Hirofumi often pointed out rather unhelpfully that in order to think like Ryosuke one had to set aside approximately fifteen percent of his or her brain function simply to mull over everything that Keisuke did. The part of this observation that annoyed Ryosuke was the validity that it held. It didn't bother him that he devoted so much mental activity to the blonde; it unnerved him that this attention to Keisuke was so obvious to everyone around them.

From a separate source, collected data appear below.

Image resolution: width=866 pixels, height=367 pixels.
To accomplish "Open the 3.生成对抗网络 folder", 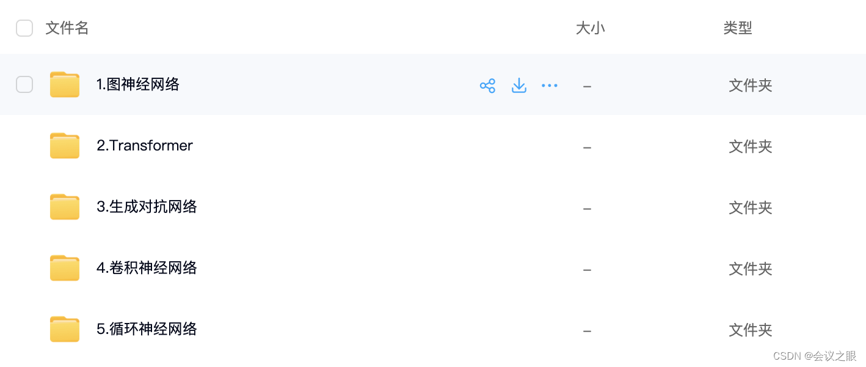I will (147, 207).
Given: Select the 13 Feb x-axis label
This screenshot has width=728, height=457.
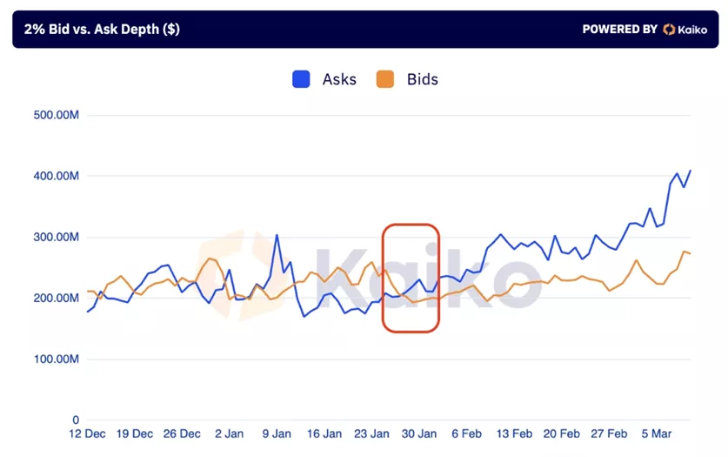Looking at the screenshot, I should [513, 433].

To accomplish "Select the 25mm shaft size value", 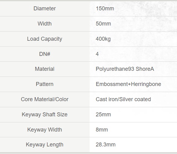I will coord(103,115).
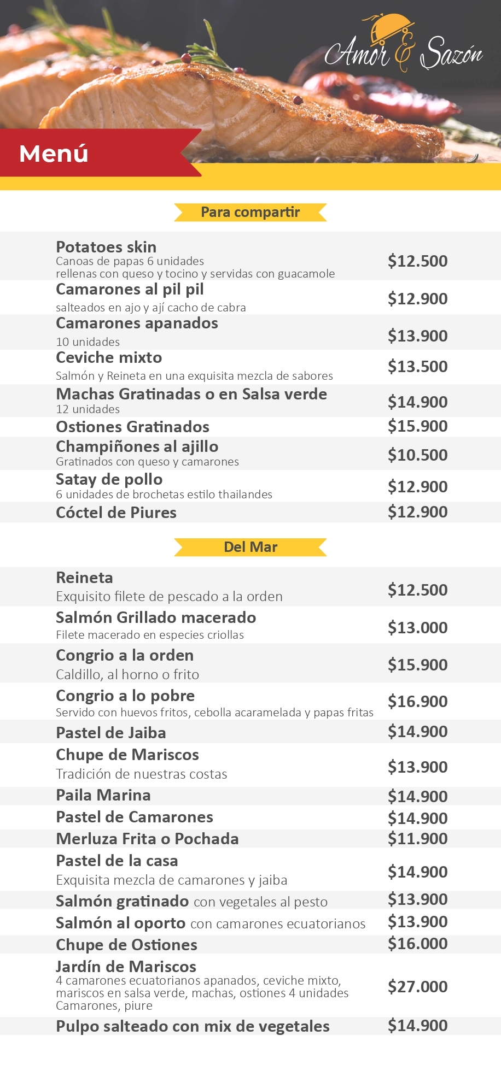This screenshot has width=501, height=1065.
Task: Click the Satay de pollo title
Action: 109,479
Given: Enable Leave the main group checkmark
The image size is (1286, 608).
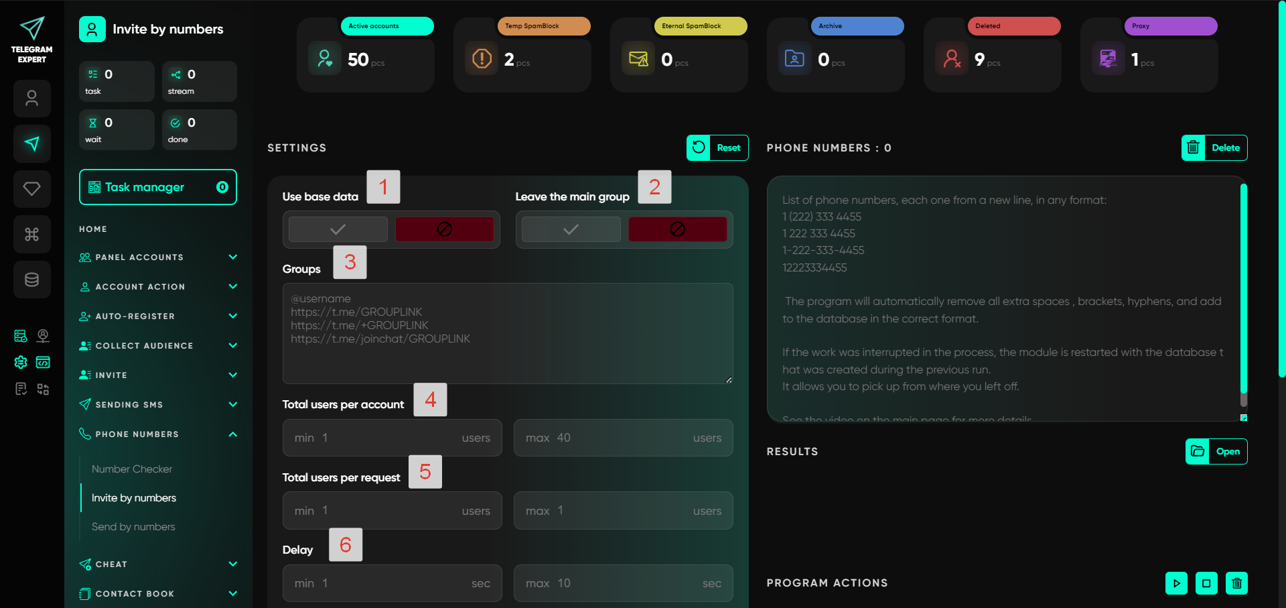Looking at the screenshot, I should (571, 229).
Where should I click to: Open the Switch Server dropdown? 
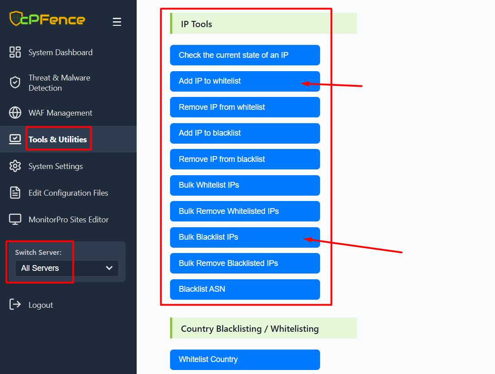(67, 268)
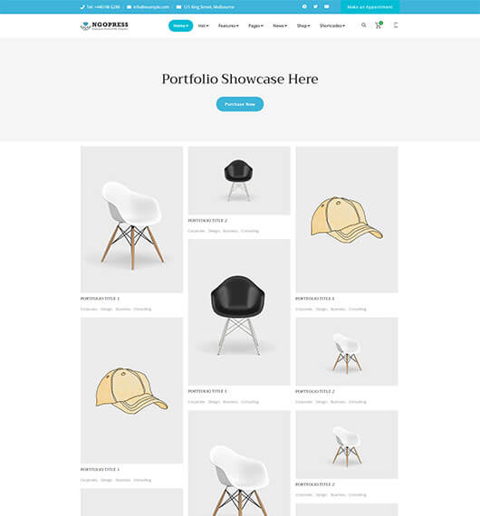
Task: Open the search icon in header
Action: [363, 25]
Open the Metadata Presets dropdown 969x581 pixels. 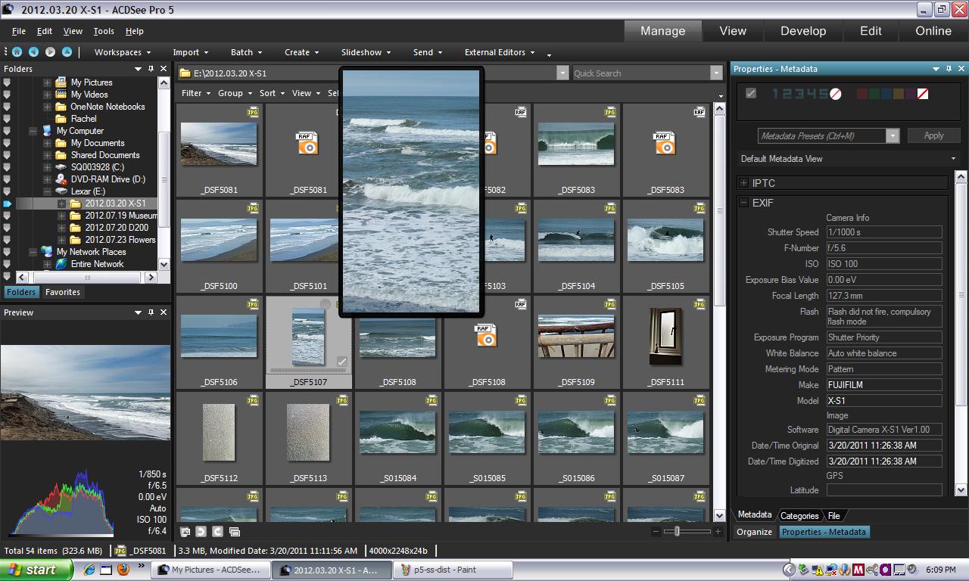[893, 136]
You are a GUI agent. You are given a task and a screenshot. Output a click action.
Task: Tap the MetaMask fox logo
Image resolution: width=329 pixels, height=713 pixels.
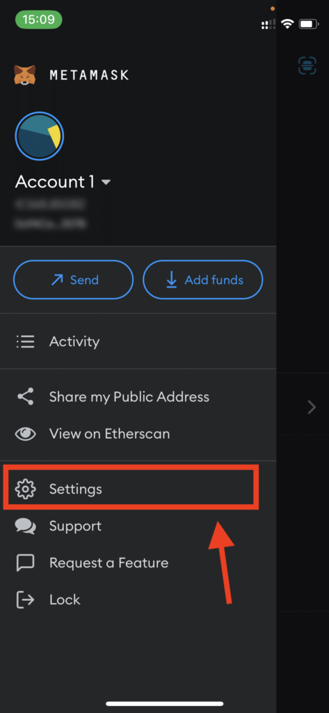(x=24, y=75)
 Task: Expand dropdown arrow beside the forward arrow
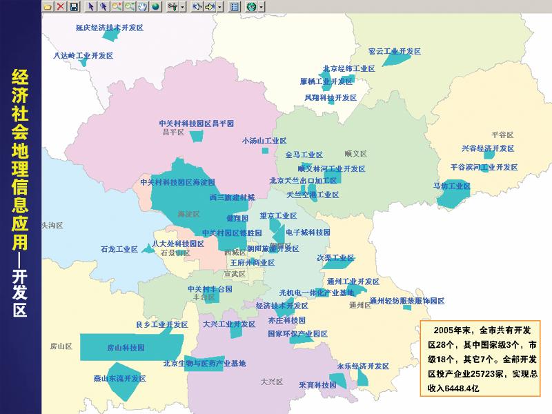219,6
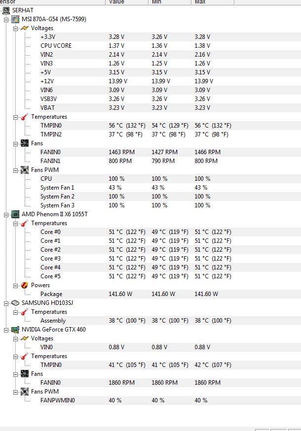301x431 pixels.
Task: Click the Powers flame icon
Action: pyautogui.click(x=25, y=285)
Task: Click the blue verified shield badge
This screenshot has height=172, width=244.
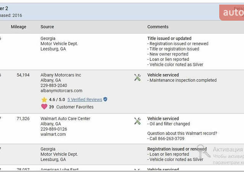Action: 105,99
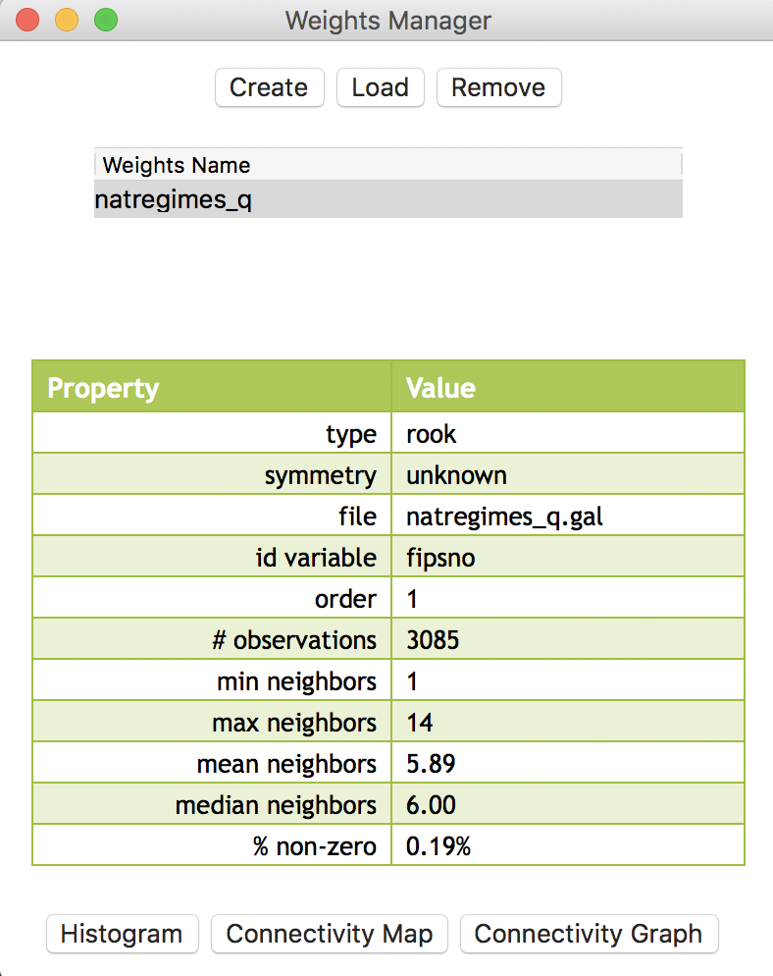Open the Histogram for natregimes_q
Viewport: 773px width, 976px height.
122,934
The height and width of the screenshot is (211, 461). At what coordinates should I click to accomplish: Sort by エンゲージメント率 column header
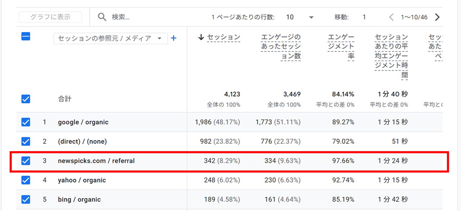point(341,46)
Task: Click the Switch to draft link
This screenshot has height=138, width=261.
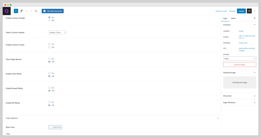Action: 221,11
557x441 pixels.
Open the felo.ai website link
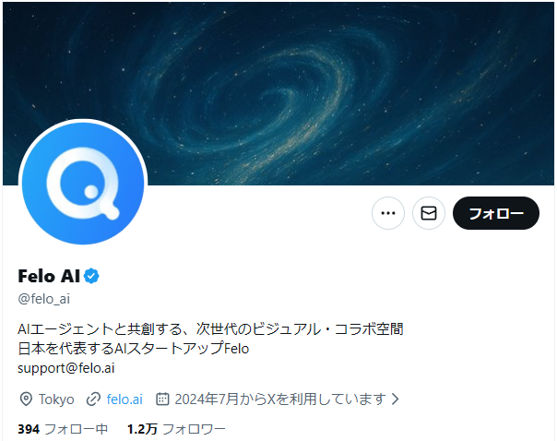tap(124, 399)
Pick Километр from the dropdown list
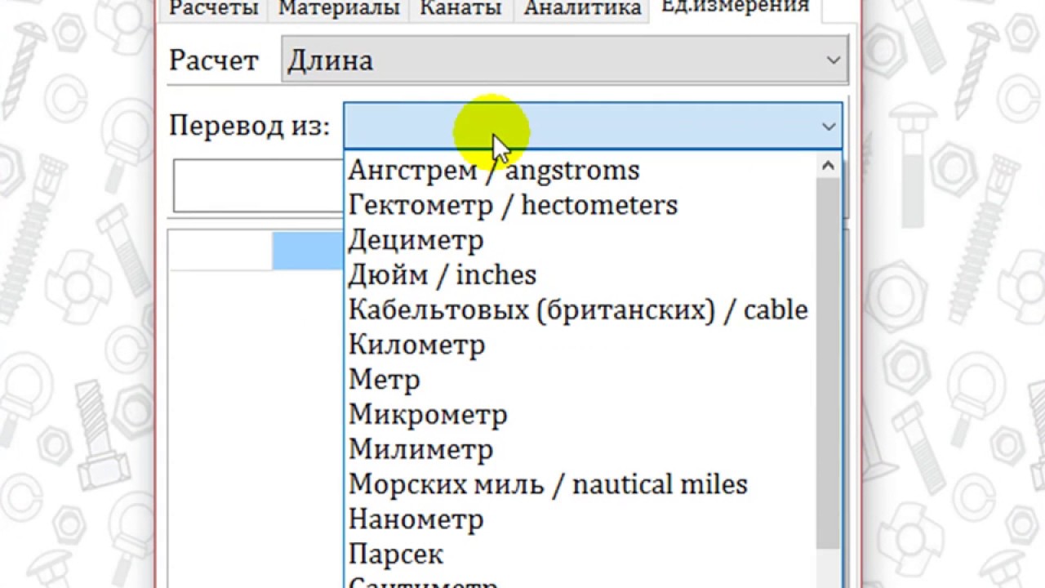The width and height of the screenshot is (1045, 588). tap(417, 345)
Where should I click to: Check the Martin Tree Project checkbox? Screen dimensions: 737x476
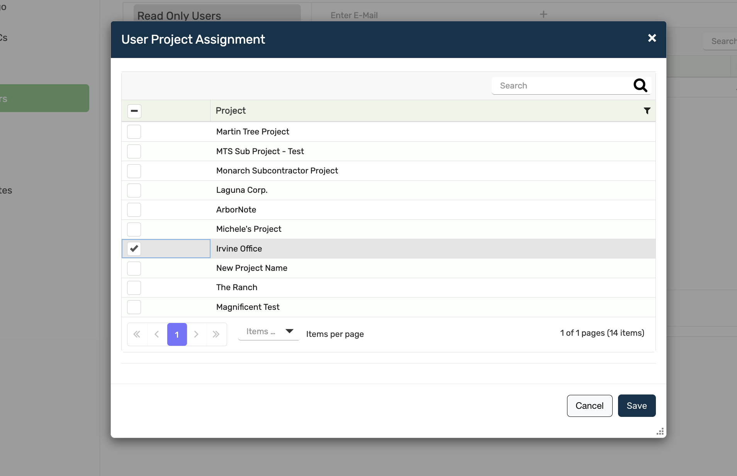click(x=134, y=132)
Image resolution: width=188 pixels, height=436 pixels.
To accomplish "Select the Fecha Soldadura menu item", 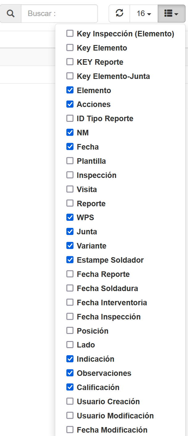I will pos(107,288).
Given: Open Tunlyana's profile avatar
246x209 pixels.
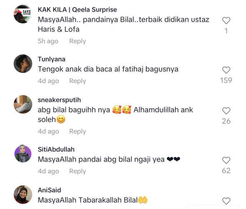Looking at the screenshot, I should point(23,64).
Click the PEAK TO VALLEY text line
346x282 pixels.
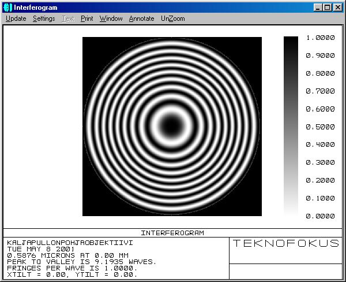[81, 262]
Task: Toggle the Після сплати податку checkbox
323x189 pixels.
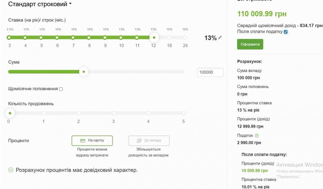Action: click(x=286, y=32)
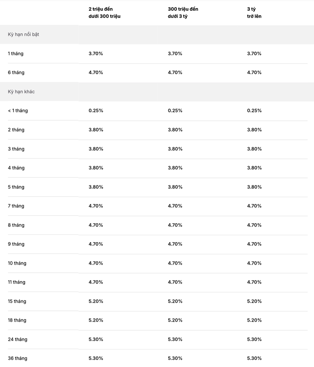
Task: Select 1 tháng rate in 3 tỷ column
Action: coord(254,53)
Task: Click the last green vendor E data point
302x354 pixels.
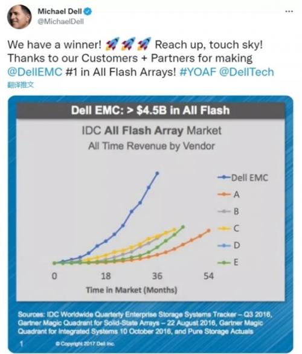Action: [183, 227]
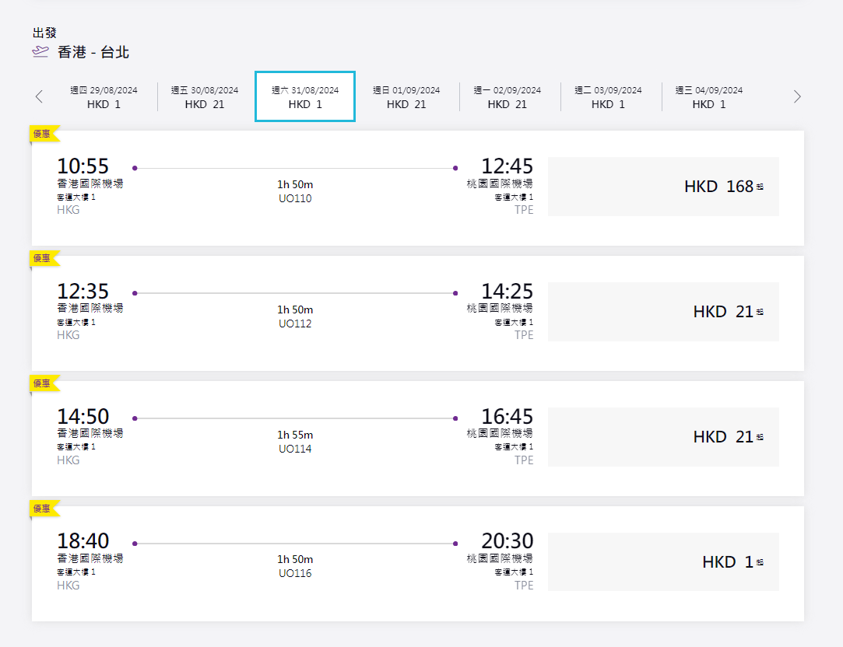Open the Tuesday 03/09/2024 date tab
The height and width of the screenshot is (647, 843).
click(x=608, y=97)
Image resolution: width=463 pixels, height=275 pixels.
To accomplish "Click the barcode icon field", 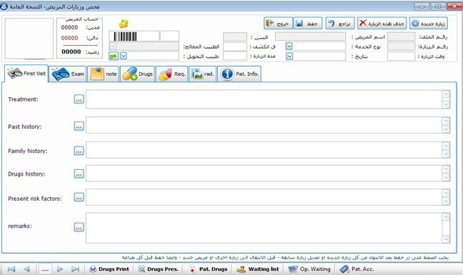I will (x=134, y=36).
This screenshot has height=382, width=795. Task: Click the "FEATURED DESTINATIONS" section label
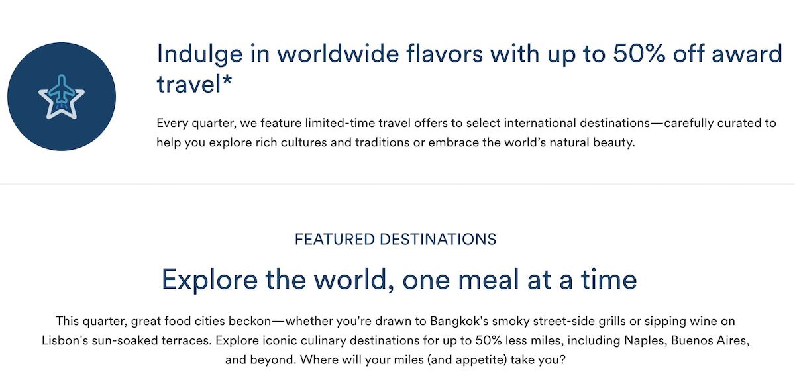click(x=396, y=239)
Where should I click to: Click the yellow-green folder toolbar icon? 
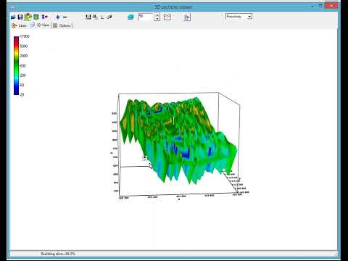[x=28, y=17]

Ryosuke minus Keisuke equaled an imaginary number.

Fujiwara seemed to have picked up on it, as well. For as much as Keisuke jeered that the 86 driver was mentally challenged--earning the formidable downhill specialist the nickname 'Space Case'--Takumi was far more observant than anyone gave him credit for. Not only had he pinpointed the odd infatuation that Ryosuke seemed to harbor for his brother, but he almost seemed to view it as a challenge.

Competition wasn't an adequate enough word to describe the fierce rivalry between Keisuke and Takumi. It rang true in every interaction they had; something as mundane as passing a wrench between them in the garage became an unspoken battle of will, a test of hierarchy and rank. It was ridiculous but very revealing. Neither young man could back down, Takumi due to the deep set pride his father had instilled in him and Keisuke because of sheer arrogance.

Fujiwara equaled the opposite of Keisuke.

It was akin to watching wild animals fight for social dominance and alpha-beta hierarchy. Ryosuke would not intervene. They had to sort the matter out for themselves, but the Project D leader had set down some very basic ground rules.

Both drivers would speak to each other like rational adults.

Both drivers would respect Ryosuke's decisions regarding their positions on the team.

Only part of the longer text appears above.